— Start Supplied records —

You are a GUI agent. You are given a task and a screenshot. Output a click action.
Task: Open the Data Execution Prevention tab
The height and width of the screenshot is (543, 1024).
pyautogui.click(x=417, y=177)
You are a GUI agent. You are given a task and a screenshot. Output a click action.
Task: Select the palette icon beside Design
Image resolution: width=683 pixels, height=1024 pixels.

— End Supplied records —
— Start Supplied records —

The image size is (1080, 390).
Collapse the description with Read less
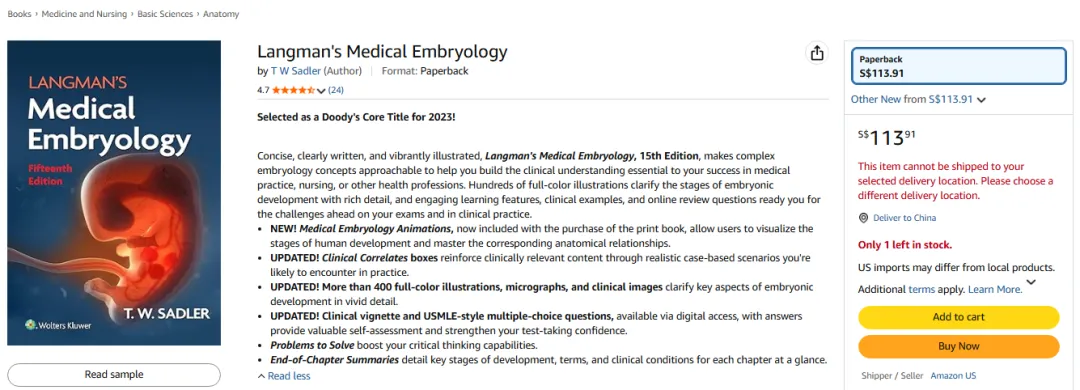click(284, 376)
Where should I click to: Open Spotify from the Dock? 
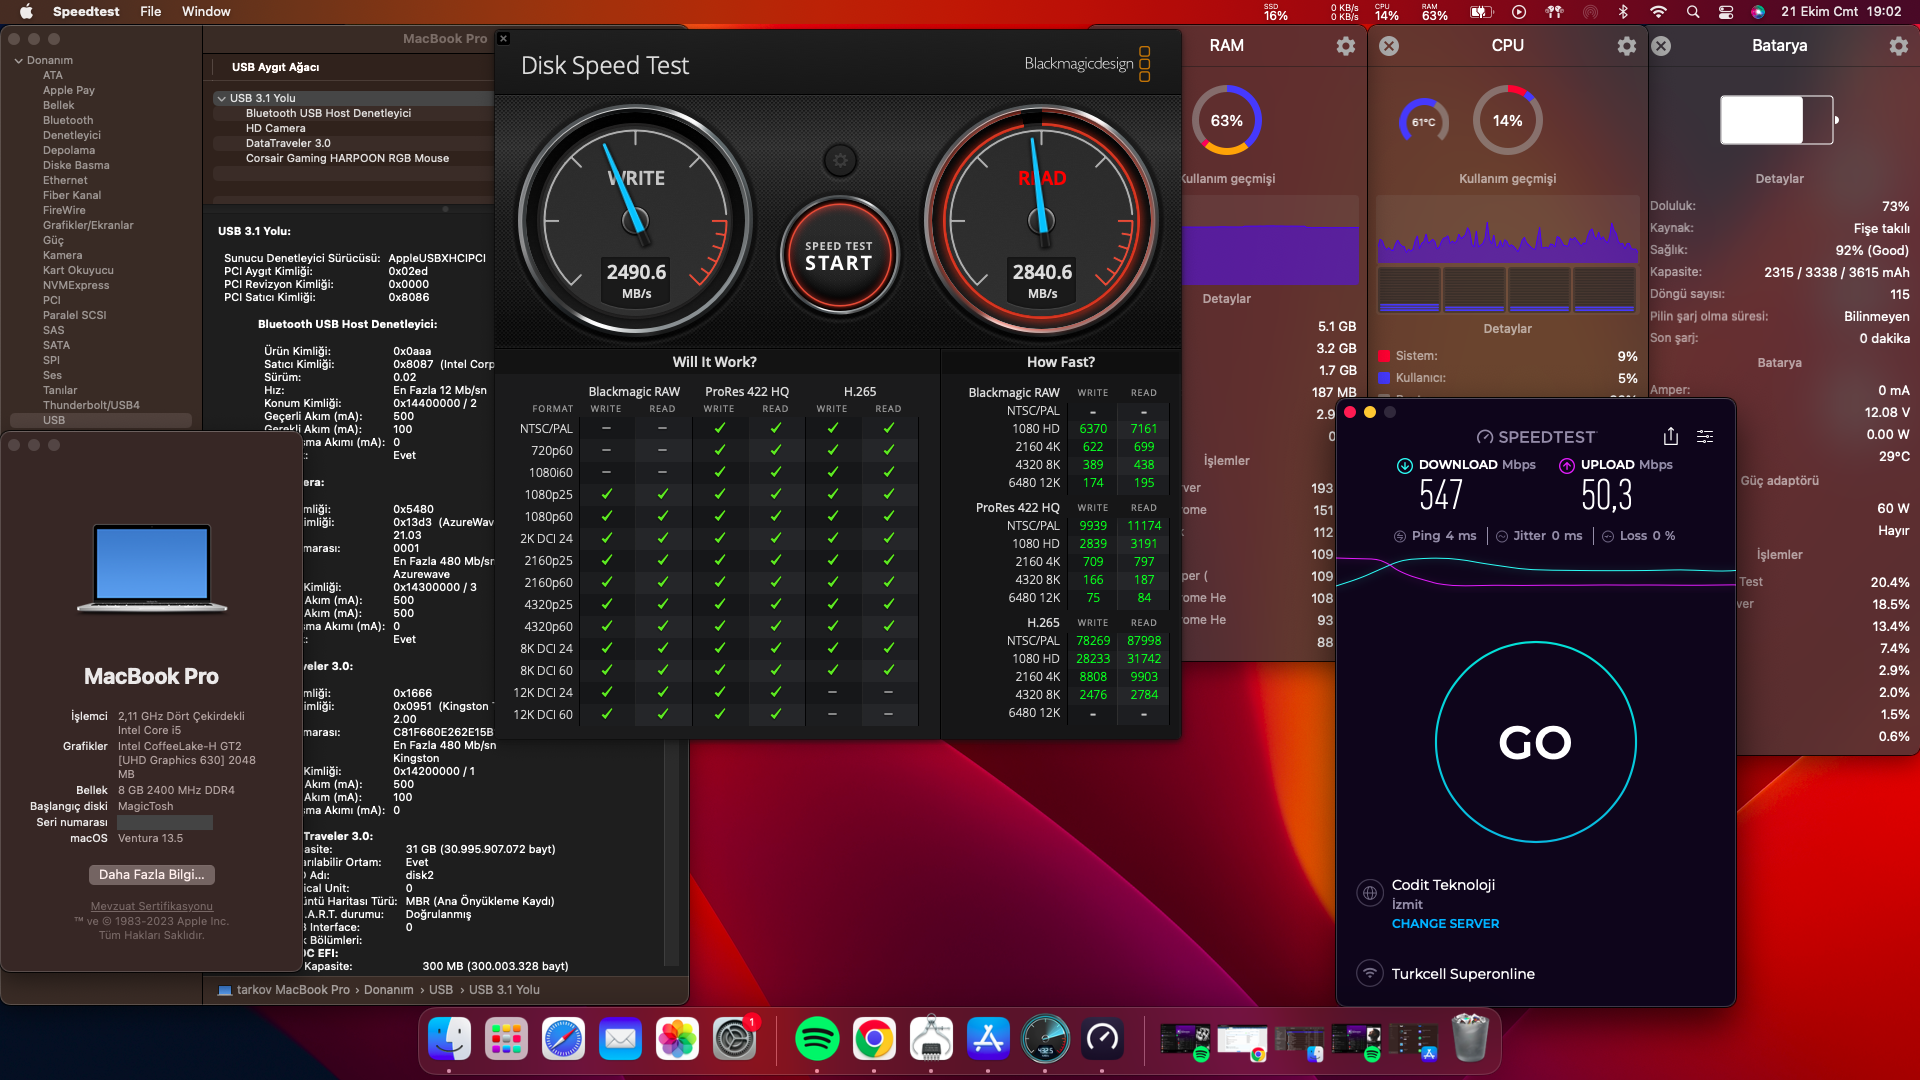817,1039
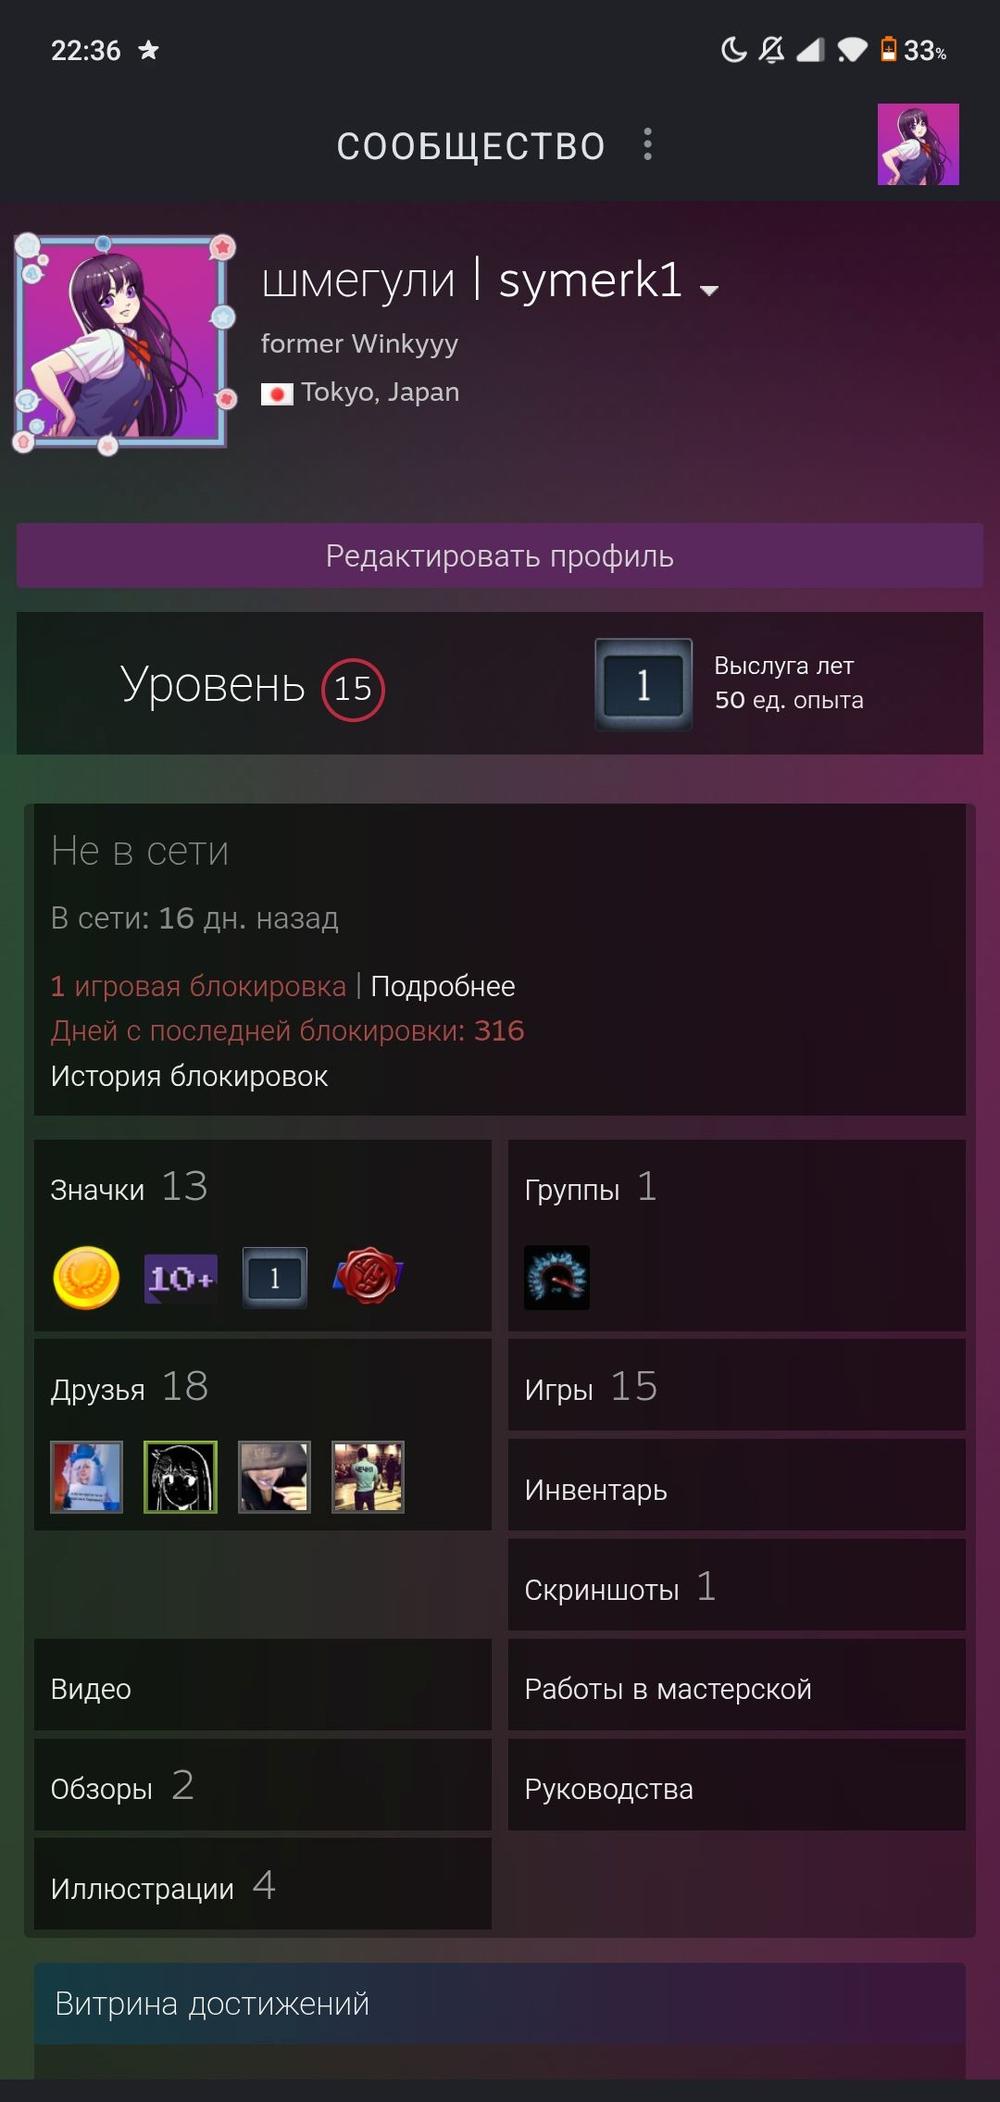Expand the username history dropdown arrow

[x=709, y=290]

— End Supplied records —
— Start Supplied records —

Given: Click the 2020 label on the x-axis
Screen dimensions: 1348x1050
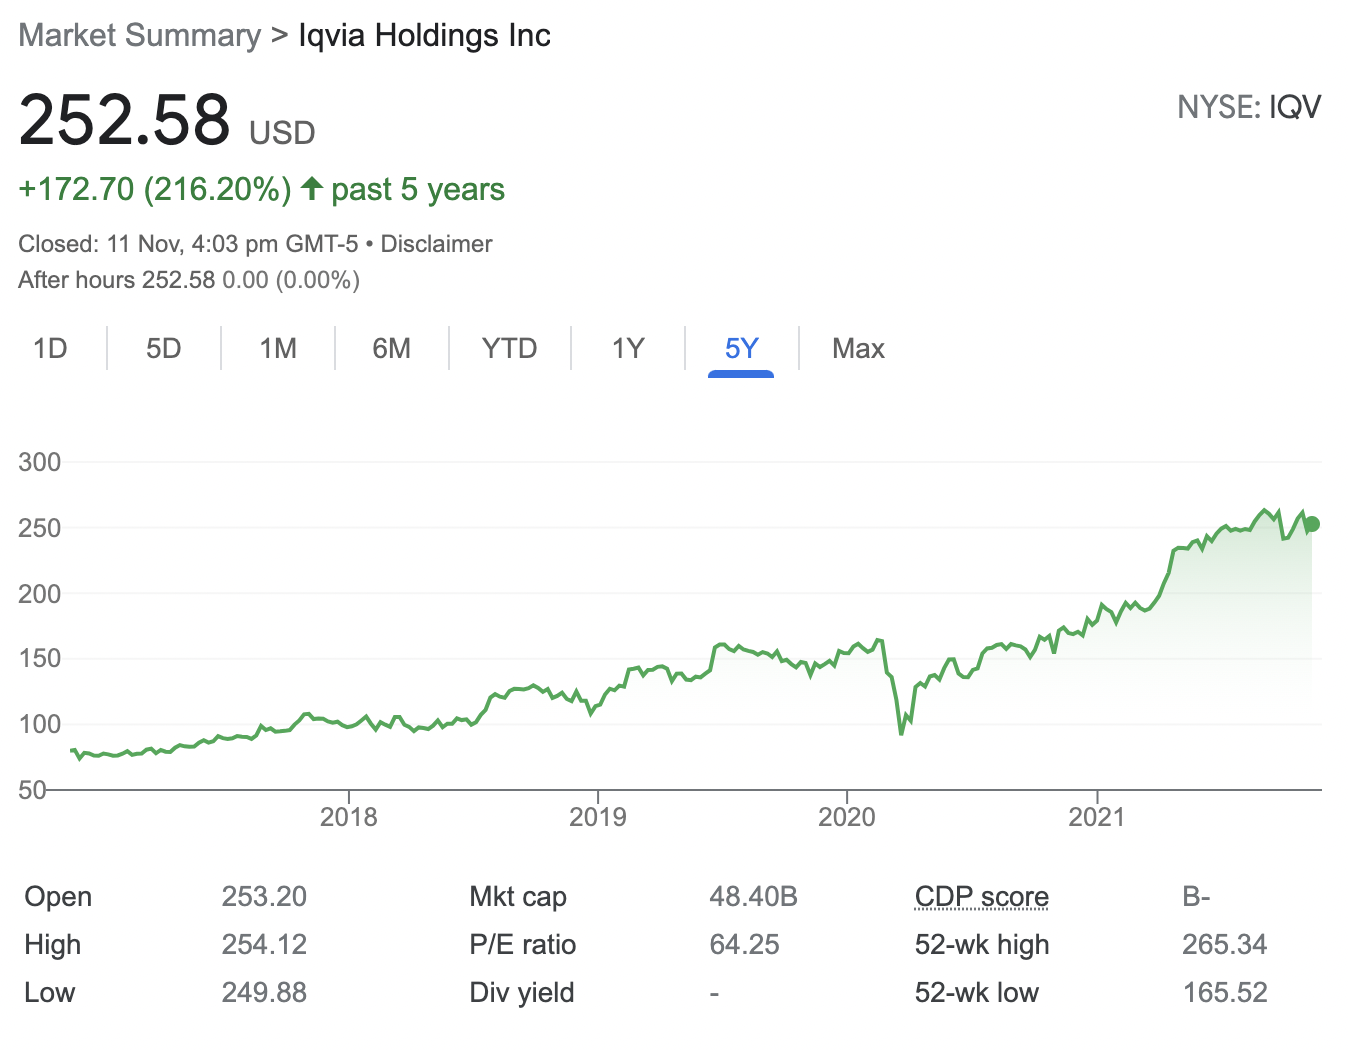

— End Supplied records —

• **Job**: Copy out every line above that contains the string "Open". Case counts.

• **Reply**:
Task: Open the Data Execution Prevention tab
Where should I click to: Open Spotify from the Dock? 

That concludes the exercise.